電王戦は今年で4回目。1回目は引退した棋士(名人経験あり)とコンピュータ。2回目以降は現役プロ棋士とコンピュータで5対5の団体戦。対戦成績は現時点で人間側からみて通算11戦2勝8負1引分。実は3回とも人間側の負けなのです。来週末から開催される第4回電王戦をもって団体戦は終了となります。ちなみにニコファーレ観戦はまだ応募できます。締切は今週末。https://secure.nicovideo.jp/form/entry/finalkanran

私は第2回、第3回で1回ずつニコファーレにて観戦しているぐらいには電王戦が好きです。今回のもすでに応募済み。

 

将棋でも、もうコンピュータに勝てないのか?

これは今でも議論されることは多いし、実際にトップ棋士が公式の場で対決していないので結論は出ていません。個人的な予想を言えば、今回は0勝5敗と思っています。少なくとも去年の年末までそう思っていました。ただ年末から今までにかけて、次のような事がありました。

 

コンピュータに対するプロ棋士の秘策とは!?将棋電王戦リベンジマッチ観戦記

http://nikkan-spa.jp/776094

将棋ソフトの死角をついた“ハメ手”で100万円獲得

http://nikkan-spa.jp/809998

 

この2つのことから、まだまだわからないのかも、と思い直す状況が増えてきました。こういった状況もあり、今年の電王戦も楽しみにしています。上記2つの記事は将棋のルールを知らないとわかりにくいかもしれません。

 

 

コンピュータ将棋が強くなった理由

コンピュータ将棋のブレイクスルーとなったのが自動学習。初めて採用したソフト「Bonanza」が有名で、2007年に渡辺明竜王(当時)と公開対局し、惜しくも敗退しました。しかしその強さは将棋ファンを驚かすものとしては十分なものでした。

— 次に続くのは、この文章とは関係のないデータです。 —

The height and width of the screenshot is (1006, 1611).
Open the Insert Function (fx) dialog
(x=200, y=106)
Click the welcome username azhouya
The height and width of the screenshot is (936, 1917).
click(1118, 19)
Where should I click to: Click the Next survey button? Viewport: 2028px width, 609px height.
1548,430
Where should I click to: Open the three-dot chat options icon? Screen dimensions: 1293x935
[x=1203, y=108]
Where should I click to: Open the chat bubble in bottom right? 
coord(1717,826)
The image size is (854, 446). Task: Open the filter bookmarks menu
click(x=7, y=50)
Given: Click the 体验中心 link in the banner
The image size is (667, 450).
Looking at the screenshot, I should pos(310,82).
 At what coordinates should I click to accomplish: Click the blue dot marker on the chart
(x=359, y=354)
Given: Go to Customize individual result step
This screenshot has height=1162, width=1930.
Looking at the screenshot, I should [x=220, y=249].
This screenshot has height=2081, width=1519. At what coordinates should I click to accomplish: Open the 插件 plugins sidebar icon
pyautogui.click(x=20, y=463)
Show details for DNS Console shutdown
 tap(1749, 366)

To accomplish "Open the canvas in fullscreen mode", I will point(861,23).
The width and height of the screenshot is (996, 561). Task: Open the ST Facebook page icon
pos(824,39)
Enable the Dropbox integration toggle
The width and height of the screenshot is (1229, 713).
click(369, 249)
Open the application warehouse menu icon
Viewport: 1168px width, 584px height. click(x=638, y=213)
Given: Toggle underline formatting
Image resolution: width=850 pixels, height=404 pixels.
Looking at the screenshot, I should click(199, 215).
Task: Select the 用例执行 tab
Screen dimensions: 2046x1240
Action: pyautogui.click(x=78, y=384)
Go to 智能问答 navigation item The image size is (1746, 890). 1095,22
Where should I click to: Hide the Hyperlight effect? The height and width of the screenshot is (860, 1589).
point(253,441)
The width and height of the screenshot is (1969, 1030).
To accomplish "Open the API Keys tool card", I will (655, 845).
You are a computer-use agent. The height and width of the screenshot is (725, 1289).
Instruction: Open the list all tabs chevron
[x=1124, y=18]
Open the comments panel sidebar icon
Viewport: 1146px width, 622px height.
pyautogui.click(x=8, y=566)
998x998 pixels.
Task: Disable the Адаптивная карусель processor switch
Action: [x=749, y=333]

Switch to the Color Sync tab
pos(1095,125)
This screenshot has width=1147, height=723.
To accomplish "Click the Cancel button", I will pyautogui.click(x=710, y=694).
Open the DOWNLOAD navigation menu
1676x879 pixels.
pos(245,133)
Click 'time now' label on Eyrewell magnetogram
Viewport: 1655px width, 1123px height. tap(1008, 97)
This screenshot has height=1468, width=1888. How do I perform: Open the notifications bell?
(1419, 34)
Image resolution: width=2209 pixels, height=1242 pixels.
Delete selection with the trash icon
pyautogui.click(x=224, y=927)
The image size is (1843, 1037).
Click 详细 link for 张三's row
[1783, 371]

将棋の指し手を記録したものを「棋譜」というのですが、数万局の棋譜から自動学習することで強くなりました。多くの将棋ソフトがこの自動学習を採用していて、どんな棋譜を使用するのか、それだけでもそのソフトの特色が大きく違ってくるようです。昔はソフト開発者には将棋の棋力も必要とされていましたが、機械学習によって作られたソフトはどんなパラメーターを使うのかだけのようです。実際「Bonanza」開発者の保木さんは将棋をほとんど知らないというのも有名です。

 

機械学習が発展すると…?

この機械学習というのは何にでも応用できると思っています。それこそ、エンジニアでない人間が簡単な要求を喋るだけでプログラムの作成までできるようになると私は思っています。つまり最後にはプログラマーが不要となる世界になる。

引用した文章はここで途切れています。